Flaxseed oil, a fish oil challenger?

ARTICLE

Auteur(s) : Jean-Marc Maurette

53 rue Auguste Buisson 92250 La Garenne-Colombes France

The fatty acids of the omega-6/omega-3 families

Roughly, PUFAs from the omega-6 series is starting with the linoleic acid (LA) (C18:2 n-6), an essential FA coming from the diet, metabolized through desaturation and elongations by other PUFAs, such as C18:3 n-6: γ-linolenic acid (GLA) and C20:4 n-6, arachidonic acid (AA).

In the normal diet the long chain PUFAs, such as AA are supplied by animal foods (meat, eggs, breast milk…). Omega-6 are also widely present in vegetal oils (borage, evening primrose, black current, sunflower…).

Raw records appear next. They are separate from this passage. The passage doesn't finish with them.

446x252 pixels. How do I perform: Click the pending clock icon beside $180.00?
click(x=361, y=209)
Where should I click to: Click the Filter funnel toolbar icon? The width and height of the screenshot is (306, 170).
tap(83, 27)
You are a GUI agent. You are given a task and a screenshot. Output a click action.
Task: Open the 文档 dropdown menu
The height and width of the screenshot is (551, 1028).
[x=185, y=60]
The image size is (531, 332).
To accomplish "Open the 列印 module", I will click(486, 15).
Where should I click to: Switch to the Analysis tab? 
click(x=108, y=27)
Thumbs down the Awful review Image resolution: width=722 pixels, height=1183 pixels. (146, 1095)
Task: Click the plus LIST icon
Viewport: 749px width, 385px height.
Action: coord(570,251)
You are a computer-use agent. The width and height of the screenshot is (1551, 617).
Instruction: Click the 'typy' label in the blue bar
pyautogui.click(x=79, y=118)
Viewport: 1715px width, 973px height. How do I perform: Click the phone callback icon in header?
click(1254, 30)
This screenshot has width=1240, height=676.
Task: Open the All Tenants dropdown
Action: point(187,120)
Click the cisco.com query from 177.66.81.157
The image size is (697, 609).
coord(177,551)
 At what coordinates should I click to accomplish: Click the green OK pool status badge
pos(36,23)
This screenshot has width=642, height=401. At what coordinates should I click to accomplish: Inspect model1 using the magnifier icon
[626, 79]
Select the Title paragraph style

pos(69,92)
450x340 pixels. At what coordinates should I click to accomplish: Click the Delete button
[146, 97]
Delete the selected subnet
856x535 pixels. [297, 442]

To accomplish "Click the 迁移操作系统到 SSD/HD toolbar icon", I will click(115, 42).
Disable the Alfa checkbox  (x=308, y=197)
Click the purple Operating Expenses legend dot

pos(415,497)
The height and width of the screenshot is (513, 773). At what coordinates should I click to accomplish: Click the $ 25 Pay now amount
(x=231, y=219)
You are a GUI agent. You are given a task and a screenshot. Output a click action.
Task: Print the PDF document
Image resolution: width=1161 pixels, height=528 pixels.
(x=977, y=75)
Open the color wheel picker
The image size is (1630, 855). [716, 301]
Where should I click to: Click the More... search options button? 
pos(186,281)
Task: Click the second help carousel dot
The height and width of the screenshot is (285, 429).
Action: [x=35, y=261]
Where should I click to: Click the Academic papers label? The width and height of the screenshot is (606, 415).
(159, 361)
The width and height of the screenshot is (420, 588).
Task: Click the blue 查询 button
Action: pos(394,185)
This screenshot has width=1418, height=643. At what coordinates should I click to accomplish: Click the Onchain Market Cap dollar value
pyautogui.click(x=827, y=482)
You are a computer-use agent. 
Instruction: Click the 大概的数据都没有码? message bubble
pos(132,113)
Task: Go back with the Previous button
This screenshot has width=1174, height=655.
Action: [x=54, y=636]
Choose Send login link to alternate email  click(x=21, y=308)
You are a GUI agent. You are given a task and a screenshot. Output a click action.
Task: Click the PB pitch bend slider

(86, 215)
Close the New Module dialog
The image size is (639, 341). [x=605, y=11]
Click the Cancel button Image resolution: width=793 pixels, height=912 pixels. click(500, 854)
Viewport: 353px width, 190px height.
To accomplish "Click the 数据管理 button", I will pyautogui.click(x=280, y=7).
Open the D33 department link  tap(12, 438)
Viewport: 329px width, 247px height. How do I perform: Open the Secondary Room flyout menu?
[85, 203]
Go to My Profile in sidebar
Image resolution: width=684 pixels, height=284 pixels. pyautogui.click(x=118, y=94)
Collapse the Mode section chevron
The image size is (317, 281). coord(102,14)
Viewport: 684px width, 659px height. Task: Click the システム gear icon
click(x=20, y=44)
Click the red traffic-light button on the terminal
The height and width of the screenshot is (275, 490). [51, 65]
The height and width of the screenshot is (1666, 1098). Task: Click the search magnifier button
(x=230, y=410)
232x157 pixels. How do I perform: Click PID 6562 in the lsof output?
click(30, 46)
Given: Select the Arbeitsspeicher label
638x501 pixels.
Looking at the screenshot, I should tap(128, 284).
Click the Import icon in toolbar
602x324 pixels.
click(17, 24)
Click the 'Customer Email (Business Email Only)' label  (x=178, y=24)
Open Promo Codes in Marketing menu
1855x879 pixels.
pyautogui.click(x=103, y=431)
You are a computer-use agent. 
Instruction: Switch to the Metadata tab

In parallel to the omega-6 family, the omega-3 one is represented by a large population, starting from the α-Linolenic acid (ALA), C18:3 n-3, down to the docosahexaenoic acid (DHA) C22:6 n-3, via various processes of elongation and desaturation. Figure 1 shows the simplified steps in the metabolism pattern of both series.

Omega-3 and physiology

Omega-3 have numerous known impacts in human health conditions, in various fields, such as:

• – diabetes and obesity [1-3];
• – cardiovascular diseases [4-6];
• – inflammation [7-10];
• – vision [11].

Among this wide range of activities, omega-3 has a great impact on skin physiology. Basic skin functions such as the barrier function, temperature regulation, photo protection, water homeostasis are impacted by supplementary or dietary intervention [12, 13]. The modulation of these functions is generally coupled with changes in skin structure which produce some changes in skin appearance.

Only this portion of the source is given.